>>>

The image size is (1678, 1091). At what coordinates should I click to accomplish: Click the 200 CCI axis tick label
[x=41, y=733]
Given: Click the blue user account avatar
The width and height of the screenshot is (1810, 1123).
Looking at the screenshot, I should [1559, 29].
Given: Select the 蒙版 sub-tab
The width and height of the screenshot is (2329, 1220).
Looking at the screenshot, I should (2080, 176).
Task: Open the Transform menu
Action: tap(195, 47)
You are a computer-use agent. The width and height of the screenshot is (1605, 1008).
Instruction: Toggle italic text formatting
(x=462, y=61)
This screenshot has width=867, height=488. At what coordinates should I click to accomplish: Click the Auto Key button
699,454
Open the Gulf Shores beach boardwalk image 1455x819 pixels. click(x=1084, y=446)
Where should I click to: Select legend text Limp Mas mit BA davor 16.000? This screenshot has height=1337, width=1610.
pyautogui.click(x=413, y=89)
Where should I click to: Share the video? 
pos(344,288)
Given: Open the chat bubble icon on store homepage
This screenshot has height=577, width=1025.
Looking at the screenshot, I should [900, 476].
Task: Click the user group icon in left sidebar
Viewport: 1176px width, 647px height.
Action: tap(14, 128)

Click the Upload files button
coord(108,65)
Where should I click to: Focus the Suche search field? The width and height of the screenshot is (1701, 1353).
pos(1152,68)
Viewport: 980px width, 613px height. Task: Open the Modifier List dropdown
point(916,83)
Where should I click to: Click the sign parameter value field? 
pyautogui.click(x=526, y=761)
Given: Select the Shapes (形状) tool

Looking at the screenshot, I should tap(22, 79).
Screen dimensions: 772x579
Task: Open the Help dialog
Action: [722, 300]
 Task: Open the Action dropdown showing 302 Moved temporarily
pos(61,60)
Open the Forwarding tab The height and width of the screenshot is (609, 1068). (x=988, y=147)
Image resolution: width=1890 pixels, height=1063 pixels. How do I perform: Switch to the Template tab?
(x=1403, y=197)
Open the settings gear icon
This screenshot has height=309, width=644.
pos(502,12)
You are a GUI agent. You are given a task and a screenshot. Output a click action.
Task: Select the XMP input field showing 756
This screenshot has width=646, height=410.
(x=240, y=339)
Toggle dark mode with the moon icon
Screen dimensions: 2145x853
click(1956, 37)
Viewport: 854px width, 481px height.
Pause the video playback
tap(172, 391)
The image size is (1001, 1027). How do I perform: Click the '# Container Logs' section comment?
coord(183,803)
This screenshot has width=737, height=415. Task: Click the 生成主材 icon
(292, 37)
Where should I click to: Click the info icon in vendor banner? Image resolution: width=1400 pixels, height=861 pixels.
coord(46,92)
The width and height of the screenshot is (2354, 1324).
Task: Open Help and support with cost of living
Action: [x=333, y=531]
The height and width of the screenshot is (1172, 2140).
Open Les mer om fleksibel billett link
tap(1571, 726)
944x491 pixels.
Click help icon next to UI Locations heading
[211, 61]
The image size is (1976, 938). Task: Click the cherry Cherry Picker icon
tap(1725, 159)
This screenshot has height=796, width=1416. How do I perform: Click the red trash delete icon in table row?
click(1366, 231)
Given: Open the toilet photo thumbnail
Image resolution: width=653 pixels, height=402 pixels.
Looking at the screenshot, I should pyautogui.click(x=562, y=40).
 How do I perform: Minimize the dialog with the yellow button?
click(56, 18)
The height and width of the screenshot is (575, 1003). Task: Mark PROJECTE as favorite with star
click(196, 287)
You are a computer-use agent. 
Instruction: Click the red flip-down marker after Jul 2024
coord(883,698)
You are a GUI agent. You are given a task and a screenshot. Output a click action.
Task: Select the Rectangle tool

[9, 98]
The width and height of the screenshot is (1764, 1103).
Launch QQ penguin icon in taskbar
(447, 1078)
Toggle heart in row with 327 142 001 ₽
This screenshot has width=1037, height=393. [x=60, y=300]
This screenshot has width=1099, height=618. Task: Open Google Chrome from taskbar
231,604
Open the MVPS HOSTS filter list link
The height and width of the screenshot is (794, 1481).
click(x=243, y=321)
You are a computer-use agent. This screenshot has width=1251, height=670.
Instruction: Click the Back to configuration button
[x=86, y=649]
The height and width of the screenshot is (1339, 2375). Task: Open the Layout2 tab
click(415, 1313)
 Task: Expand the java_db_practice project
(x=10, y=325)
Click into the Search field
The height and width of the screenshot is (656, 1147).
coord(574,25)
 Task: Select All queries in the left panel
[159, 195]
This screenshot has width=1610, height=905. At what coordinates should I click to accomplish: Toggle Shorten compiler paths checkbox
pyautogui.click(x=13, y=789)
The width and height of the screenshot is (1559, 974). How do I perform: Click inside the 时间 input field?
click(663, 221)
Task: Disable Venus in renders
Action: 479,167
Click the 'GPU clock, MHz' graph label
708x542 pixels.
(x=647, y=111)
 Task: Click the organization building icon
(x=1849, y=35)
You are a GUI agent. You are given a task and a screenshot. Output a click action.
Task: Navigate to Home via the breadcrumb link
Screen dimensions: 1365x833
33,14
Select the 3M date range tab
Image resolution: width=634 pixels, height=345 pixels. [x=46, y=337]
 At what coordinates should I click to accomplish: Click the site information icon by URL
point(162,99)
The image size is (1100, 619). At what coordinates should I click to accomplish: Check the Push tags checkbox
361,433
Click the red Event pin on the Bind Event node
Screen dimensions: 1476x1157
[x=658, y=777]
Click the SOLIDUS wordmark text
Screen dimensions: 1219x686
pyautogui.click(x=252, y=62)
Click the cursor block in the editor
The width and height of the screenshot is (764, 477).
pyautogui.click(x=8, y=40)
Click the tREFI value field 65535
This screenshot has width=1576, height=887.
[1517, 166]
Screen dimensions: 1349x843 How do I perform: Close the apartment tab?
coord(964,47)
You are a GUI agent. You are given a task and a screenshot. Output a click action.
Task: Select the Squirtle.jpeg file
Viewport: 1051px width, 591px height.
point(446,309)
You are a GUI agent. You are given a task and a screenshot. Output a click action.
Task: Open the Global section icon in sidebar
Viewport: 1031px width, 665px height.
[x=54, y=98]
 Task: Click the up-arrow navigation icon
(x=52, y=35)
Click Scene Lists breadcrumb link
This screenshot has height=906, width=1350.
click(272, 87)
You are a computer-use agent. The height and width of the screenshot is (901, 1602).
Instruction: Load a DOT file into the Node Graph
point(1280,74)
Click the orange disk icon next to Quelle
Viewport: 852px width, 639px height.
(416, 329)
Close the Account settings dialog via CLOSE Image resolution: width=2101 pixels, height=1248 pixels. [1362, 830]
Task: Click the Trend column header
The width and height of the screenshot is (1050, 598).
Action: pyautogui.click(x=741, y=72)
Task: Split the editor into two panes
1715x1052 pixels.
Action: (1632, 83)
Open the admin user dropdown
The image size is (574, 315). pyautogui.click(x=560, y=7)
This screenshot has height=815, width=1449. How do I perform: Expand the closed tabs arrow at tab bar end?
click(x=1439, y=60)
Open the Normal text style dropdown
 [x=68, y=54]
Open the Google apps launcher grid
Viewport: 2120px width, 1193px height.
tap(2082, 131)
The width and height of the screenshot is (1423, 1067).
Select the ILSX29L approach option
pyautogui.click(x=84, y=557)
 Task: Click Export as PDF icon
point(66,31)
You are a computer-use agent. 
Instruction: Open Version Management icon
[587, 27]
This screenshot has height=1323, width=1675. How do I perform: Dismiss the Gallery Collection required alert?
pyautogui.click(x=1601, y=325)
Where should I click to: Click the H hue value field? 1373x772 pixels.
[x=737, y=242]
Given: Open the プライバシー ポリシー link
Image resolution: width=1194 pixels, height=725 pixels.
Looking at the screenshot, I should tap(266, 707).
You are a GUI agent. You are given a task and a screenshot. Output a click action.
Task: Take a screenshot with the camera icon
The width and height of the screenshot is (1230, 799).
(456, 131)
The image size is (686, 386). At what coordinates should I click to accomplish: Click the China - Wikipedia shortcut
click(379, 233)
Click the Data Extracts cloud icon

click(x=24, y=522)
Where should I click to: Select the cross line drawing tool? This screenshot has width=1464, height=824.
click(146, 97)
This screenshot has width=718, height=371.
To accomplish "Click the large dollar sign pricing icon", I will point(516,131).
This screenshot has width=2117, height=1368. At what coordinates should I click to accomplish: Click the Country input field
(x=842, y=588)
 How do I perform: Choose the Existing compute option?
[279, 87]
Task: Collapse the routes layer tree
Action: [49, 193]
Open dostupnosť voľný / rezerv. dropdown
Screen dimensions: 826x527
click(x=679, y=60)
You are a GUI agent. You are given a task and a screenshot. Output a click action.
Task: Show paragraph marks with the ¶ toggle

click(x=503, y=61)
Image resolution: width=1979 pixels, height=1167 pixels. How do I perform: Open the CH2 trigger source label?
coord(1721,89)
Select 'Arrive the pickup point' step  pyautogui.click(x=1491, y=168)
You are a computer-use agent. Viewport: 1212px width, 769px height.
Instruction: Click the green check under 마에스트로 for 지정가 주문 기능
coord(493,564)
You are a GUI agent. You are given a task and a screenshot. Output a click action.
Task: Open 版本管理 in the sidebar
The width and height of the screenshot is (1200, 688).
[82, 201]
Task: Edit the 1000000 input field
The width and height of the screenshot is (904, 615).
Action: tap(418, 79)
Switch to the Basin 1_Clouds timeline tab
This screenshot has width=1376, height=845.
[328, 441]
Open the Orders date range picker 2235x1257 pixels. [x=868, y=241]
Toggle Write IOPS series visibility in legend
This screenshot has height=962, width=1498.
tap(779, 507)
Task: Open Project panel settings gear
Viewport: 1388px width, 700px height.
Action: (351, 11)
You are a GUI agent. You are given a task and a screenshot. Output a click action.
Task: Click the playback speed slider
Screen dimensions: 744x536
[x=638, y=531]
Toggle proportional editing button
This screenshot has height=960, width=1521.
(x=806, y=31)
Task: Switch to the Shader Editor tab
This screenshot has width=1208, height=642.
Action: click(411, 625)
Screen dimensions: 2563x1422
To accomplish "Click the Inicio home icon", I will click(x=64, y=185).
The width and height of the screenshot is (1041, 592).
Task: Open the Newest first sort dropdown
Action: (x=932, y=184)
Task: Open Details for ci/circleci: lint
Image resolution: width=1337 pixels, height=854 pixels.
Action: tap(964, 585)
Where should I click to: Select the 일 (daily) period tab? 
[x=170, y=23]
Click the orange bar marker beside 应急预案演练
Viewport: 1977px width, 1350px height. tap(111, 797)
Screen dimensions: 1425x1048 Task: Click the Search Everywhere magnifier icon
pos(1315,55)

<<<

→ PROBLEM TO WORK ON: Go through the listing above and return each line where the word "gear" occurs.

→ ANSWER SECTION:
Open the settings gear icon
Task: Open Project panel settings gear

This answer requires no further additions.